神戸新聞社が小説家・村上春樹さんの高校時代の図書貸出記録を紙面に掲載したことについて、図書館利用者のプライバシーに抵触するのではないか疑問が寄せられていた問題。日本図書館協会は11月30日、神戸新聞社と村上さんの母校・兵庫県立神戸高校を調査し、協会側も含めた3者の見解を公開しました。神戸新聞社は村上さんの貸出記録に公益性があるとし、協会はプライバシーの侵害を主張。意見が分かれています。
同社は10月5日夕刊で「村上春樹さん 早熟な読書家 仏作家ケッセルの長編 高1で愛読」という記事を掲載。神戸高校で元教諭が廃棄予定の蔵書を整理していたところ、村上さんが在校中に仏作家ジョゼフ・ケッセルを読んでいたことを示す図書カード3枚が見つかった、と報じる内容です。図書カード1枚と、村上さん本人、カードを見つけた元教諭の写真3点を掲載。さらに電子版「神戸新聞NEXT」では図書カード3枚を収めた写真1点も追加しました。写真の図書カードにはほかの生徒の名前もはっきり見て取れたそうです。

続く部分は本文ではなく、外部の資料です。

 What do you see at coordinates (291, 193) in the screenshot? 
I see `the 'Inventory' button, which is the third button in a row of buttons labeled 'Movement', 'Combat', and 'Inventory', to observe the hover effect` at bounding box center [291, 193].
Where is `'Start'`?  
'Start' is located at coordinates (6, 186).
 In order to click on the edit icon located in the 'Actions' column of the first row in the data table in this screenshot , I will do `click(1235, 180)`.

ネットでは図書カードの掲載に疑問の声が相次ぎ、「神戸新聞NEXT」では翌日に図書カード3枚の写真を、さらにその後図書カード1枚の写真も削除しました。記事データベースでも紙面イメージ掲載を止め、テキストしか読めないようになっています。
神戸新聞社は報道について、「村上春樹氏は単なる私人にとどまる存在ではなく、その動静が社会的に注目を集めている上、村上春樹氏が若い時にどういう本を読んでいたかを、ノーベル文学賞発表前に伝えることは公益性が高いと考え報道した」と説明。図書カードの写真は本人直筆であるなど資料価値の高さからありのまま掲載しましたが、ほかの生徒の名前を隠さなかったたことについては「配慮を欠いた」と省みました。

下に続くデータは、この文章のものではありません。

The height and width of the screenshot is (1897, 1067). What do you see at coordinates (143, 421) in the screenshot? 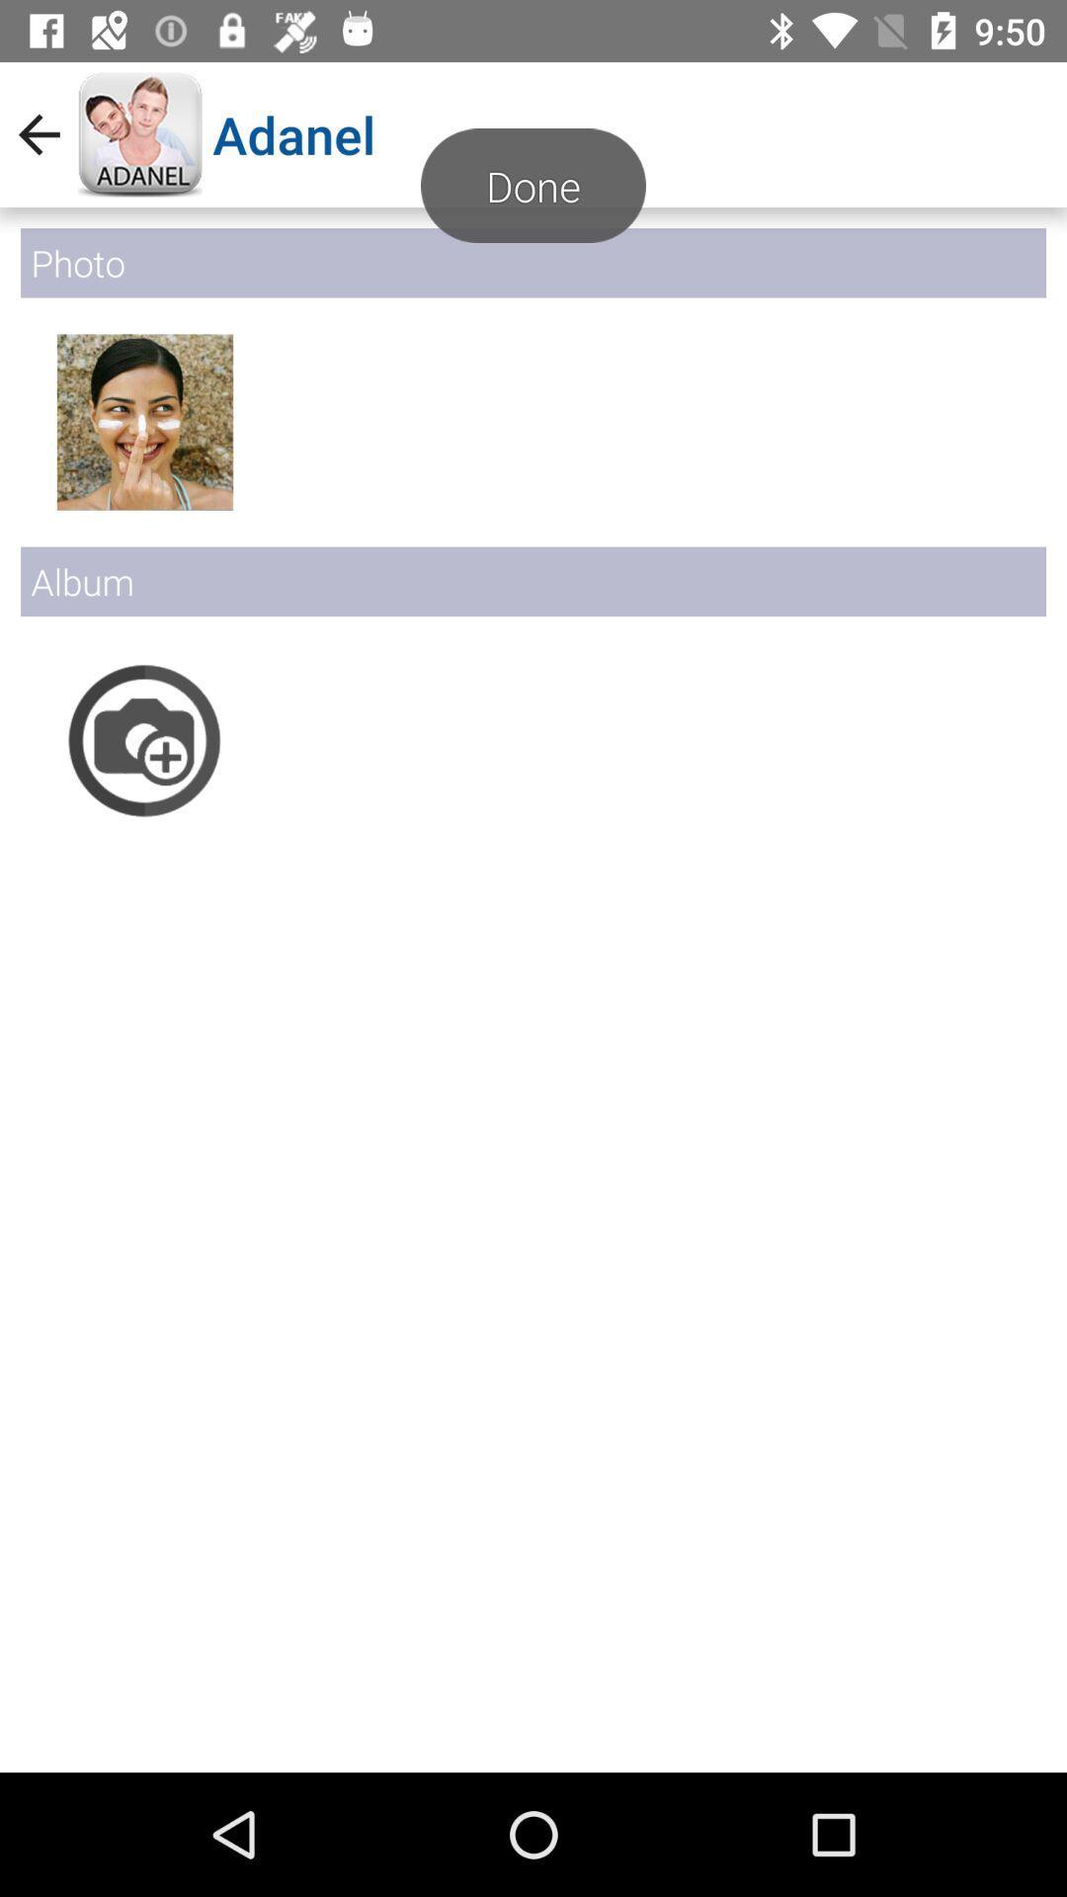
I see `the avatar icon` at bounding box center [143, 421].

神戸高校は、図書カードを見つけた旧教諭はボランティアで校史編さんをしていたことを説明しつつ、カードの入った旧蔵書を旧教諭といえども外部者に見せてしまったことに反省。個人情報に関しては成績情報の管理などは厳しく言ってきましたが読書履歴について言及してこなかったため、今後情報管理の徹底を図るとしています。
日本図書館協会の「図書館の自由委員会」は、日本国憲法21条の「表現の自由」を引き合いに、図書館利用者が何を読んだかは「内面の自由」として尊重されることが民主主義の基本原則と主張。図書カードを村上さん本人の同意なしに報道することは利用者のプライバシーの侵害であり是認できず、「新聞社にあっても、図書館と同じく文化の発展に寄与することをめざし、基本的人権をまもり育てるものとして、ともに図書館の自由の理念への理解を深め広げていただきたい」と訴えています。
また神戸高校についても、旧蔵書を廃棄する際に図書カードを適切に処分すべきだったと説明。「今回の事案を契機に、生徒と教職員など関係者に図書館の自由の理念への理解を深めていただきたい」と見解を示しました。